Jessie Duarte keen to appear before Zondo Commission

10 October 2018 - 13:44 By Andisiwe Makinana
ANC deputy secretary general Jessie Duarte.
ANC deputy secretary general Jessie Duarte.
Image: Gallo Images

ANC deputy secretary general Jessie Duarte has revealed that she is keen to appear before the ongoing Zondo commission of inquiry to talk about the party’s role in the establishment of the Gupta-owned media houses‚ ANN7 and The New Age newspaper.

"By the time I got into the picture‚ that was a well-established fact. I'm very willing to go and talk about meetings I held with Moegsien Williams‚ I have no problem with that‚ I have nothing to hide‚ not afraid that we did discuss a media that would give the ANC unmitigated space to put its policies forward. I would do that with pleasure‚" she said.

Duarte has also encouraged others with relevant information to make themselves available to the commission.

She described state capture as "a particular condition" and said that hopefully at some point the country would move from just examining one family but look at what was happening at a local level where there were links with people who demanded leadership and how this related to their business interests.

"The ultimate thing is that when a person has benefited directly from having made a connection‚ that is corrupt and that is what it is and hopefully in the Zondo commission‚ that is what will be proved."

Duarte was addressing journalists in Cape Town a day after Finance Minister Nhlanhla Nene resigned following a furore over his lies regarding meetings with the controversial Gupta family. Nene apologised for the contradictions and later resigned.

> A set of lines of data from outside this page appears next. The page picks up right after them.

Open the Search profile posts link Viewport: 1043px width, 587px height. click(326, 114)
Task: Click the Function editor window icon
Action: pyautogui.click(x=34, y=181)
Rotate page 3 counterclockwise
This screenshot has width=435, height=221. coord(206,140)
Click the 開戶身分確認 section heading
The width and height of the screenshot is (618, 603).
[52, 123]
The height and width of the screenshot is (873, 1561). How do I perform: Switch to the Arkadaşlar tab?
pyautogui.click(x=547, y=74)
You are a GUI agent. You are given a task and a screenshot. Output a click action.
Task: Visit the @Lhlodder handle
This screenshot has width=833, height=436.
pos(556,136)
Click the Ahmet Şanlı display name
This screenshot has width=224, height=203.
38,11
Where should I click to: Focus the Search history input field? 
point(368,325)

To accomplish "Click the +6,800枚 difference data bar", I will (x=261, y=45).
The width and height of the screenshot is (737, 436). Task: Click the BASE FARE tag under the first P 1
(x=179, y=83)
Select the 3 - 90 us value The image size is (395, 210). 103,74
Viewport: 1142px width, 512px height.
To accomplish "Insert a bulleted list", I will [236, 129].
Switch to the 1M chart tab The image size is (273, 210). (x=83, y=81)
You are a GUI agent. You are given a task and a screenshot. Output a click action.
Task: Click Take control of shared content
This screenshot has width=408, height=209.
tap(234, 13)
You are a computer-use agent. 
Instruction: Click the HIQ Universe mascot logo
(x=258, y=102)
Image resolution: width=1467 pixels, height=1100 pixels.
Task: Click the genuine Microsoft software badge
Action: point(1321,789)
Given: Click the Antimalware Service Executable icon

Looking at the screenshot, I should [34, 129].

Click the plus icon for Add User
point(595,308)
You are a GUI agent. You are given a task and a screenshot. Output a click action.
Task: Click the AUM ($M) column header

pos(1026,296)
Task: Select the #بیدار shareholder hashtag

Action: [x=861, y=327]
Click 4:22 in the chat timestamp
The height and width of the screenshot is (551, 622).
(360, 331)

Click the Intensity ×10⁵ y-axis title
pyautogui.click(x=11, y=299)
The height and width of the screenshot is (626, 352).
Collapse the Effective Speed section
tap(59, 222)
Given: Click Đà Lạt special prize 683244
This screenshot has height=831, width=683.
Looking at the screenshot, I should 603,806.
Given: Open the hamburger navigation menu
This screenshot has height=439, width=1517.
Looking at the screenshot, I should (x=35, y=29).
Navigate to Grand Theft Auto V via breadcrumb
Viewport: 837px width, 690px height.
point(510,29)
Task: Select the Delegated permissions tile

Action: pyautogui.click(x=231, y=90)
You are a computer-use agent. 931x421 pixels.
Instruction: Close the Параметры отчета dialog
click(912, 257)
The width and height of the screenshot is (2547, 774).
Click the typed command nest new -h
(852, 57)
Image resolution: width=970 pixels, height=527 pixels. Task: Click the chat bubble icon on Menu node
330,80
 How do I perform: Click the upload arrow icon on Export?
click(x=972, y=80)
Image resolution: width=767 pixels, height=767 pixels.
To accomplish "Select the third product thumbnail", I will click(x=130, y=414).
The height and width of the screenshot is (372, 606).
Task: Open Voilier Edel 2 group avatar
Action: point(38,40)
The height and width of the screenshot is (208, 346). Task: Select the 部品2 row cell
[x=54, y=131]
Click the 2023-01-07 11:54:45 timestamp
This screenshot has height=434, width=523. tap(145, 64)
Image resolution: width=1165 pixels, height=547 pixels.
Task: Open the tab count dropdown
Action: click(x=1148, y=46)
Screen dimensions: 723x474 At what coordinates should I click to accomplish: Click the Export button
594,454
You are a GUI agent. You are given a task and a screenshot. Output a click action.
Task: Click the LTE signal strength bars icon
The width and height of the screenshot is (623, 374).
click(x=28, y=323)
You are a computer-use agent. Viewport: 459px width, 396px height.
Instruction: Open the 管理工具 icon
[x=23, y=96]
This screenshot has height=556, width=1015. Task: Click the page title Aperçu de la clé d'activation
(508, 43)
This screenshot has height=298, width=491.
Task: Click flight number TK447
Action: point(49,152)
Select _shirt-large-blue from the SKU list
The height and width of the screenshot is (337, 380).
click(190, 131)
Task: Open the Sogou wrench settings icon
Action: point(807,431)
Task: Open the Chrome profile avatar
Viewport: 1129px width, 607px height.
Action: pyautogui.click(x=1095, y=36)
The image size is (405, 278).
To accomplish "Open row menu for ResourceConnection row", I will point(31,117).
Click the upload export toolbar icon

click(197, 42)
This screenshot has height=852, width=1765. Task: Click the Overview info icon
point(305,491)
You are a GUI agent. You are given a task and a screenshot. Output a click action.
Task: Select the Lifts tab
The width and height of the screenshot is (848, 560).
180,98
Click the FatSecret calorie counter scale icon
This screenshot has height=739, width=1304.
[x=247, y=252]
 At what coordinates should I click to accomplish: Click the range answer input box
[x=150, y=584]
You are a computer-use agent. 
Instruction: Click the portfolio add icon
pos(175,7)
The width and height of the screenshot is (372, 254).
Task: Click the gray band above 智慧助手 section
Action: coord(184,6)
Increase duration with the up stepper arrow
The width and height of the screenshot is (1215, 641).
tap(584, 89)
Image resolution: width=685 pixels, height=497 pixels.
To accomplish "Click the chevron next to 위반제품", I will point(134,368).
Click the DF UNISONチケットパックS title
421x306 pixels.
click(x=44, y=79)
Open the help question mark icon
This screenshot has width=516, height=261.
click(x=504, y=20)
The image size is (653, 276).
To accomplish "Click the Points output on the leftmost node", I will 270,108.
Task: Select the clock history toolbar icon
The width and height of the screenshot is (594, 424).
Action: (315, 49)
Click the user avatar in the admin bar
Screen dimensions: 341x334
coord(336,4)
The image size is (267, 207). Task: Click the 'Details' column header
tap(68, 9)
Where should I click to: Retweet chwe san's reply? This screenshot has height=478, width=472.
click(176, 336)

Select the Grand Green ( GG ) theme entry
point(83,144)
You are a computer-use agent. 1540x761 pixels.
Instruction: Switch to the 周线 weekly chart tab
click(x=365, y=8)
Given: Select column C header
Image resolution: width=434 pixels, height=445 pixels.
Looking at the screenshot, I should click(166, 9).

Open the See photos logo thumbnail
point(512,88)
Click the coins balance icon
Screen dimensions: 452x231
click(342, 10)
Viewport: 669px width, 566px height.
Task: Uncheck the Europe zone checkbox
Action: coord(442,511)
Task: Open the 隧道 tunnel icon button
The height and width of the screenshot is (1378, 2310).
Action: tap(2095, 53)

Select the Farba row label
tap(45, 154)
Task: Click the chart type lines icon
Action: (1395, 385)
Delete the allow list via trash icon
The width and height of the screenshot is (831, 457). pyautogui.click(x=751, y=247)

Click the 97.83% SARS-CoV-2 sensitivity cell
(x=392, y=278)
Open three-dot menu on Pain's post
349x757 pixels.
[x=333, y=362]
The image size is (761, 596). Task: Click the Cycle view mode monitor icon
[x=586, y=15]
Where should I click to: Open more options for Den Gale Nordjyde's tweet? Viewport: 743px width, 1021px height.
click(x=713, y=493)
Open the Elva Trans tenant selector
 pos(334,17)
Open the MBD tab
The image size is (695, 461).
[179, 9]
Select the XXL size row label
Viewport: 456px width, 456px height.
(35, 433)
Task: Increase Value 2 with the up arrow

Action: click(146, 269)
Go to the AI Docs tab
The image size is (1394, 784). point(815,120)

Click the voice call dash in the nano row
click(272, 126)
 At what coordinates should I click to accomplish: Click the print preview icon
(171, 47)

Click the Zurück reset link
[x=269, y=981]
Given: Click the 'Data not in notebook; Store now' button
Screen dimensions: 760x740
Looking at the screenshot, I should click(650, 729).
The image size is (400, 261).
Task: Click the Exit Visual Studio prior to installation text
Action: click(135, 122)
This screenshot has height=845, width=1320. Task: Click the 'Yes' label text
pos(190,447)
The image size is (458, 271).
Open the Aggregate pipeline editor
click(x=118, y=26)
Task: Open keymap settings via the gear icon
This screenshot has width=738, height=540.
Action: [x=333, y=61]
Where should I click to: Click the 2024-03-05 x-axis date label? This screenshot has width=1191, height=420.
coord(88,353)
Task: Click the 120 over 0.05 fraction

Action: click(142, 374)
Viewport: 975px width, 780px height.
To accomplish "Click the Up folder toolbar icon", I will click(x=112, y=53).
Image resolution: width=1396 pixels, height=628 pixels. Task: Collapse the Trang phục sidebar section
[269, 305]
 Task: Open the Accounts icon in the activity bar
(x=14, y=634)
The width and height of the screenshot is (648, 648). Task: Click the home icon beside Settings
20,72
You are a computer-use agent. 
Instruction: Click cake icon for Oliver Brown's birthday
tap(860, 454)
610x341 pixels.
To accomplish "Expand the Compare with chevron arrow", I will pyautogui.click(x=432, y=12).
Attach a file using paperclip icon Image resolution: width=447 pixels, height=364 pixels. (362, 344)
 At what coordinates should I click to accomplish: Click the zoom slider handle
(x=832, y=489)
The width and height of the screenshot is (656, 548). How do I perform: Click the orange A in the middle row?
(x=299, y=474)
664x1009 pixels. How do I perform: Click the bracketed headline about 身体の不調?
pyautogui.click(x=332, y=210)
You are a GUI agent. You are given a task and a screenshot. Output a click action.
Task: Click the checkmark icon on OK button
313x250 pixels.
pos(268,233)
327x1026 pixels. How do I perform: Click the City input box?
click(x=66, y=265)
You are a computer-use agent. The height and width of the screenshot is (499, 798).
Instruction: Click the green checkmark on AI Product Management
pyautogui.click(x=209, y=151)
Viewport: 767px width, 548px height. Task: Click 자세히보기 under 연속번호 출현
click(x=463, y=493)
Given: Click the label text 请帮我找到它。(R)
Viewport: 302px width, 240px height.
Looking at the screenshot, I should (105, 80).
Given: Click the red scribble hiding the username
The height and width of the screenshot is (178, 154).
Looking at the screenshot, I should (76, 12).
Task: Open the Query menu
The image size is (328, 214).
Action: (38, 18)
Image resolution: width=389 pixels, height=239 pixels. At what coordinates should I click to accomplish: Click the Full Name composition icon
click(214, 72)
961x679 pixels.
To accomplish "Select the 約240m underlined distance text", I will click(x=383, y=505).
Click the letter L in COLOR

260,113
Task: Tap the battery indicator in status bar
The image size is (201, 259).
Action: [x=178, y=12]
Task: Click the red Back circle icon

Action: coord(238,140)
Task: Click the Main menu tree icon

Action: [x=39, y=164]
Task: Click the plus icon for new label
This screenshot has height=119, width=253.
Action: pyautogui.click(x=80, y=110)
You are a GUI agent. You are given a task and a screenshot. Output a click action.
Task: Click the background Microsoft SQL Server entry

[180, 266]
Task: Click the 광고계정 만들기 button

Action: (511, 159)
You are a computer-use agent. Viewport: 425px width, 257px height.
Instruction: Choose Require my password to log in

Duarte revealed that Nene had not informed the party of his decision to resign nor whether he would remain an MP. “Comrade Nene hasn’t spoken to the ANC at all‚ so we are not sure what his plans are. We only know that he resigned and it was announced yesterday.

“We appreciate the fact that he chose to resign after the furore that took place after his own submission to the commission. He is a valued person in the ANC and we think that he has made a contribution to our country. We believe that he made a decision that sat well with himself and we appreciate that.”

Duarte said the ANC welcomed the appointment of Tito Mboweni to replace Nene‚ describing him as a veteran of the ANC who had a vast wealth of experience in policy formulation within the governing party and was an integral part of the ANC’s economic transformation committees at Luthuli House long before his appointment as labour minister.

“We are speaking about a person who is very au fait with the direction that the governing party hopes to go. Primarily his appointment is to ensure the implementation of the stimulus package that the president talked about. We also all know that the stimulus package differs a little from what the ANC has pronounced over the last 10 years‚” she said.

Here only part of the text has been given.